Written request A ▸ In the forum thread about plagiarism, which software does one commenter say is used at their school?
Written request B ▸ Copy out the passage of the plagiarism thread starting at "There's definitely software" and ending at "an 8-year old?", replacing "school" with "work".

Page ▸
------------
There's definitely software for this.
Good point! We use Turn-it-in at school. But that would make a way more boring article. NEW THREAD!
Something something plagiostomi bridgeplatica.
Does it have a trenchcoat favicon?
Why does Firefox's spellchecker have the vocabulary of an 8-year old?
Regarding the guy in the linked article, I'm going to go ahead and vote "crackpot". Maybe I just don't care enough about poetry.
There's discussion of intertextuality, and whether Lightman is too punitive on poems that are intentionally riffing on other poems.
He seems to think he has some sort of superpower that allows him to tell the difference between "influenced by" or "riffing on" and plagiarism. Maybe he does, but I'm skeptical.
I think that I shall never see,
a poem so lovely as a tree.
Poems are made by fools like thee,
But I can copy any with no worry.
I fight plagiarism in my classes in a couple of ways.
(1) By giving a very scary rant about it a couple of times a semester, telling them all the terrible things that have happened to students who have been caught, and how easily I caught those students
(2) By writing assignments that are not easily plagiarized -- like, I don't assign papers over books that have been read to death in similar classes. I look for interesting but seldom-assigned books.
------------
Provided data ▸
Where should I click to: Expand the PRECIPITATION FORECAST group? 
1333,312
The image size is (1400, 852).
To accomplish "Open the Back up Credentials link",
------------
Full output A ▸ Turn-it-in

Full output B ▸
There's definitely software for this.
Good point! We use Turn-it-in at work. But that would make a way more boring article. NEW THREAD!
Something something plagiostomi bridgeplatica.
Does it have a trenchcoat favicon?
Why does Firefox's spellchecker have the vocabulary of an 8-year old?